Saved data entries
»»

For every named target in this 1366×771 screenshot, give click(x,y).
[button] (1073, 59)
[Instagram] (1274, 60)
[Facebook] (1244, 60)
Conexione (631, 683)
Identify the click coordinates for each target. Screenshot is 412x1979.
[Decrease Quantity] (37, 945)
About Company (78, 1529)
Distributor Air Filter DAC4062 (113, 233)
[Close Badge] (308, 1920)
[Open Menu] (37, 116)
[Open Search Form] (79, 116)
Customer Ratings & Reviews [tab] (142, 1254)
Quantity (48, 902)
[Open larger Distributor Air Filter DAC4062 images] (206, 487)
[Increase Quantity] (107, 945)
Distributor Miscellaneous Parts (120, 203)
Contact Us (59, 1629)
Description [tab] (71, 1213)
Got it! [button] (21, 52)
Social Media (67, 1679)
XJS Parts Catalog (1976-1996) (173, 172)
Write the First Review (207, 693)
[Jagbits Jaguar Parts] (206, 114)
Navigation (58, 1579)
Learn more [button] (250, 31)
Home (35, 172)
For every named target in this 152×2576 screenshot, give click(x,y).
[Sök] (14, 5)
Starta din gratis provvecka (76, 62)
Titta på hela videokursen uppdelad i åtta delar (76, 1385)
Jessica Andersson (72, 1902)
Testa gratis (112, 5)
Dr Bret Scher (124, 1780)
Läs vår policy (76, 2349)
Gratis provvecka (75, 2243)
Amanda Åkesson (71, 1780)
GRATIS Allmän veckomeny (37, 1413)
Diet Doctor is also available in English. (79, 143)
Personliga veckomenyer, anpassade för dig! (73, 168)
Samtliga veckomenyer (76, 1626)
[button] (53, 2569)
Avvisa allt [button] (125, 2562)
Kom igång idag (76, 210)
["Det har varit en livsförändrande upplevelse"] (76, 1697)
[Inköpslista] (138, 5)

««

**EXERCISE BRIEF**
For every line of the entries holding the string "Parts", add one to a tally; give the final figure only.

**SOLUTION FOR THIS TASK**
3